--- Begin ---
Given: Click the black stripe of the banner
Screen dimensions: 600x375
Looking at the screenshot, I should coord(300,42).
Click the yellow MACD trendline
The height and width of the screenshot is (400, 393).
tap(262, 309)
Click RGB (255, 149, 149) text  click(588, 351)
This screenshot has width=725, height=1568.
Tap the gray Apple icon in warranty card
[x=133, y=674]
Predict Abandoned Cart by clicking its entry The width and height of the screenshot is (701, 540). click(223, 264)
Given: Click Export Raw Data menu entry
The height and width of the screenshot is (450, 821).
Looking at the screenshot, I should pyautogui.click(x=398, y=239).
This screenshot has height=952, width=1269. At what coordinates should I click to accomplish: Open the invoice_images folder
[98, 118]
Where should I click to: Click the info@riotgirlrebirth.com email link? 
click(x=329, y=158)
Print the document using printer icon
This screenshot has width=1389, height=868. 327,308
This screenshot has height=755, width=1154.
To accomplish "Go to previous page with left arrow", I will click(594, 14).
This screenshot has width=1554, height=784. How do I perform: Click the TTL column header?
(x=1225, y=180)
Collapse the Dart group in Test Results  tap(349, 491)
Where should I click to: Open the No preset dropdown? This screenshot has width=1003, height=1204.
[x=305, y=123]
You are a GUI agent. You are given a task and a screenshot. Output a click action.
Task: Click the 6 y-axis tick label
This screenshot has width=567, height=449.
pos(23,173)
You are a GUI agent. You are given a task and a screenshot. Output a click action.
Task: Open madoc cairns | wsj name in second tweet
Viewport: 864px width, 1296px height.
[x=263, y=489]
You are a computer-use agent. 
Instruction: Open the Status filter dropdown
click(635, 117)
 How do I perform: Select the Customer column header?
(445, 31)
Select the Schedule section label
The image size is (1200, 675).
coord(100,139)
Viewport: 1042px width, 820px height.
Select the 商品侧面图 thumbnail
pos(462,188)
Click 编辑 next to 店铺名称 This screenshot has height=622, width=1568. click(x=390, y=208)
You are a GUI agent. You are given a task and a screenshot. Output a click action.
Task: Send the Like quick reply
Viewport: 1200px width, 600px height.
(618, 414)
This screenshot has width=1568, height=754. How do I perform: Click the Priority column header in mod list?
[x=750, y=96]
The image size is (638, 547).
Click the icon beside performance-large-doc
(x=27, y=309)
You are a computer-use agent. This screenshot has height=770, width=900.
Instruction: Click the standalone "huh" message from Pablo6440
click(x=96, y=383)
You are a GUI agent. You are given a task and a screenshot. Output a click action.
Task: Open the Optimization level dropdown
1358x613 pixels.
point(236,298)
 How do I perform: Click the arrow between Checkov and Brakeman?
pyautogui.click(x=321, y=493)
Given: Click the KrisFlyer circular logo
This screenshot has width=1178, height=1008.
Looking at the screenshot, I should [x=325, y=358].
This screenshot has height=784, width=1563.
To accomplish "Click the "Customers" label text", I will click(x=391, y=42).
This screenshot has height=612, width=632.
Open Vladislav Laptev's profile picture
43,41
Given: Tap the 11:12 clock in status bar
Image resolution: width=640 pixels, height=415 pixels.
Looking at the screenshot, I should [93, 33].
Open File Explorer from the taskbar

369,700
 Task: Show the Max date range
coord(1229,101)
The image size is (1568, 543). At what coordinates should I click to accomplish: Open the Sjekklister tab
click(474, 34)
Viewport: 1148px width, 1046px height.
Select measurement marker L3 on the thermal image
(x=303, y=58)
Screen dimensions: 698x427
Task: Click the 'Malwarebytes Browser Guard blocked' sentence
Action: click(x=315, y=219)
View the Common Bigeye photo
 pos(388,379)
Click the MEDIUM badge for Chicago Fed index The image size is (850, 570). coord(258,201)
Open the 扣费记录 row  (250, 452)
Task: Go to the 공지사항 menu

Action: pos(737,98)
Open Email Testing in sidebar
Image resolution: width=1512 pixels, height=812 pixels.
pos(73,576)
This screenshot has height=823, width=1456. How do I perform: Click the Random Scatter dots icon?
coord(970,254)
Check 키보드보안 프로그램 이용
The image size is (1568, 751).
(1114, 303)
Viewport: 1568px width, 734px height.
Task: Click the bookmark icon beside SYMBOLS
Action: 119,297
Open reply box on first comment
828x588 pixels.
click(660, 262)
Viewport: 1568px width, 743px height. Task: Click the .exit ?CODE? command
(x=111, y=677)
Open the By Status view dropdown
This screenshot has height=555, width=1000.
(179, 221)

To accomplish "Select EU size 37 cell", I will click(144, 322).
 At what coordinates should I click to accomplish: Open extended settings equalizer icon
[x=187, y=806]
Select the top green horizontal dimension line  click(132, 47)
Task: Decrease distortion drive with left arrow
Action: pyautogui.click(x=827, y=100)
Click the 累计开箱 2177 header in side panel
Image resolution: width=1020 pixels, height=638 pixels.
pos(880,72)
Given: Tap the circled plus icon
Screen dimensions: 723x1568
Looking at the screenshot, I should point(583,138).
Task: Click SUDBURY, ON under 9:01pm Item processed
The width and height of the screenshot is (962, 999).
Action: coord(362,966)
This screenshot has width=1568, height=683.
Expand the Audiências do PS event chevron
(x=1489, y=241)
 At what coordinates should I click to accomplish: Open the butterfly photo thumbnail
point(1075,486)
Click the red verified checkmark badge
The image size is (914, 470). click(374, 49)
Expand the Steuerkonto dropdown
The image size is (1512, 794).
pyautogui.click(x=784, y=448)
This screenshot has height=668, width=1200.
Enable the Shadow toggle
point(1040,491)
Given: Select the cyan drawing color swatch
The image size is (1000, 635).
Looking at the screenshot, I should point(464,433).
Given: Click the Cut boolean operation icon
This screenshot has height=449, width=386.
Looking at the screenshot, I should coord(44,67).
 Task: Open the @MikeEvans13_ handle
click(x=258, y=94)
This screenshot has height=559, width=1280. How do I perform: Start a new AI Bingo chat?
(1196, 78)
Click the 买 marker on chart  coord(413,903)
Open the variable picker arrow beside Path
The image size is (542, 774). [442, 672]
--- End ---
Write out every line of the listing above as a numbered list, skipping any blank lines.

1. Given: Click the black stripe of the banner
2. Screen dimensions: 600x375
3. Looking at the screenshot, I should coord(300,42).
4. Click the yellow MACD trendline
5. The height and width of the screenshot is (400, 393).
6. tap(262, 309)
7. Click RGB (255, 149, 149) text  click(588, 351)
8. This screenshot has width=725, height=1568.
9. Tap the gray Apple icon in warranty card
10. [x=133, y=674]
11. Predict Abandoned Cart by clicking its entry The width and height of the screenshot is (701, 540). click(223, 264)
12. Given: Click Export Raw Data menu entry
13. The height and width of the screenshot is (450, 821).
14. Looking at the screenshot, I should pyautogui.click(x=398, y=239).
15. This screenshot has height=952, width=1269. At what coordinates should I click to accomplish: Open the invoice_images folder
16. [98, 118]
17. Where should I click to: Click the info@riotgirlrebirth.com email link? 
18. click(x=329, y=158)
19. Print the document using printer icon
20. This screenshot has width=1389, height=868. 327,308
21. This screenshot has height=755, width=1154.
22. To accomplish "Go to previous page with left arrow", I will click(594, 14).
23. This screenshot has width=1554, height=784. How do I perform: Click the TTL column header?
24. (x=1225, y=180)
25. Collapse the Dart group in Test Results  tap(349, 491)
26. Where should I click to: Open the No preset dropdown? This screenshot has width=1003, height=1204.
27. [x=305, y=123]
28. You are a GUI agent. You are given a task and a screenshot. Output a click action.
29. Task: Click the 6 y-axis tick label
30. This screenshot has width=567, height=449.
31. pos(23,173)
32. You are a GUI agent. You are given a task and a screenshot. Output a click action.
33. Task: Open madoc cairns | wsj name in second tweet
34. Viewport: 864px width, 1296px height.
35. [x=263, y=489]
36. You are a computer-use agent. 
37. Instruction: Open the Status filter dropdown
38. click(635, 117)
39.  How do I perform: Select the Customer column header?
40. (445, 31)
41. Select the Schedule section label
42. The image size is (1200, 675).
43. coord(100,139)
44. Viewport: 1042px width, 820px height.
45. Select the 商品侧面图 thumbnail
46. pos(462,188)
47. Click 编辑 next to 店铺名称 This screenshot has height=622, width=1568. click(x=390, y=208)
48. You are a GUI agent. You are given a task and a screenshot. Output a click action.
49. Task: Send the Like quick reply
50. Viewport: 1200px width, 600px height.
51. (618, 414)
52. This screenshot has width=1568, height=754. How do I perform: Click the Priority column header in mod list?
53. [x=750, y=96]
54. The image size is (638, 547).
55. Click the icon beside performance-large-doc
56. (x=27, y=309)
57. You are a computer-use agent. This screenshot has height=770, width=900.
58. Instruction: Click the standalone "huh" message from Pablo6440
59. click(x=96, y=383)
60. You are a GUI agent. You are given a task and a screenshot. Output a click action.
61. Task: Open the Optimization level dropdown
62. 1358x613 pixels.
63. point(236,298)
64.  How do I perform: Click the arrow between Checkov and Brakeman?
65. pyautogui.click(x=321, y=493)
66. Given: Click the KrisFlyer circular logo
67. This screenshot has width=1178, height=1008.
68. Looking at the screenshot, I should [x=325, y=358].
69. This screenshot has height=784, width=1563.
70. To accomplish "Click the "Customers" label text", I will click(x=391, y=42).
71. This screenshot has height=612, width=632.
72. Open Vladislav Laptev's profile picture
73. 43,41
74. Given: Tap the 11:12 clock in status bar
75. Image resolution: width=640 pixels, height=415 pixels.
76. Looking at the screenshot, I should [93, 33].
77. Open File Explorer from the taskbar
78. 369,700
79.  Task: Show the Max date range
80. coord(1229,101)
81. The image size is (1568, 543). At what coordinates should I click to accomplish: Open the Sjekklister tab
82. click(474, 34)
83. Viewport: 1148px width, 1046px height.
84. Select measurement marker L3 on the thermal image
85. (x=303, y=58)
86. Screen dimensions: 698x427
87. Task: Click the 'Malwarebytes Browser Guard blocked' sentence
88. Action: click(x=315, y=219)
89. View the Common Bigeye photo
90.  pos(388,379)
91. Click the MEDIUM badge for Chicago Fed index The image size is (850, 570). coord(258,201)
92. Open the 扣费记录 row  (250, 452)
93. Task: Go to the 공지사항 menu
94. Action: pos(737,98)
95. Open Email Testing in sidebar
96. Image resolution: width=1512 pixels, height=812 pixels.
97. pos(73,576)
98. This screenshot has height=823, width=1456. How do I perform: Click the Random Scatter dots icon?
99. coord(970,254)
100. Check 키보드보안 프로그램 이용
101. The image size is (1568, 751).
102. (1114, 303)
103. Viewport: 1568px width, 734px height.
104. Task: Click the bookmark icon beside SYMBOLS
105. Action: 119,297
106. Open reply box on first comment
107. 828x588 pixels.
108. click(660, 262)
109. Viewport: 1568px width, 743px height. Task: Click the .exit ?CODE? command
110. (x=111, y=677)
111. Open the By Status view dropdown
112. This screenshot has height=555, width=1000.
113. (179, 221)
114. To accomplish "Select EU size 37 cell", I will click(144, 322).
115.  At what coordinates should I click to accomplish: Open extended settings equalizer icon
116. [x=187, y=806]
117. Select the top green horizontal dimension line  click(132, 47)
118. Task: Decrease distortion drive with left arrow
119. Action: pyautogui.click(x=827, y=100)
120. Click the 累计开箱 2177 header in side panel
121. Image resolution: width=1020 pixels, height=638 pixels.
122. pos(880,72)
123. Given: Tap the circled plus icon
124. Screen dimensions: 723x1568
125. Looking at the screenshot, I should point(583,138).
126. Task: Click SUDBURY, ON under 9:01pm Item processed
127. The width and height of the screenshot is (962, 999).
128. Action: coord(362,966)
129. This screenshot has width=1568, height=683.
130. Expand the Audiências do PS event chevron
131. (x=1489, y=241)
132.  At what coordinates should I click to accomplish: Open the butterfly photo thumbnail
133. point(1075,486)
134. Click the red verified checkmark badge
135. The image size is (914, 470). click(374, 49)
136. Expand the Steuerkonto dropdown
137. The image size is (1512, 794).
138. pyautogui.click(x=784, y=448)
139. This screenshot has height=668, width=1200.
140. Enable the Shadow toggle
141. point(1040,491)
142. Given: Select the cyan drawing color swatch
143. The image size is (1000, 635).
144. Looking at the screenshot, I should point(464,433).
145. Given: Click the Cut boolean operation icon
146. This screenshot has height=449, width=386.
147. Looking at the screenshot, I should coord(44,67).
148.  Task: Open the @MikeEvans13_ handle
149. click(x=258, y=94)
150. This screenshot has height=559, width=1280. How do I perform: Start a new AI Bingo chat?
151. (1196, 78)
152. Click the 买 marker on chart  coord(413,903)
153. Open the variable picker arrow beside Path
154. The image size is (542, 774). [442, 672]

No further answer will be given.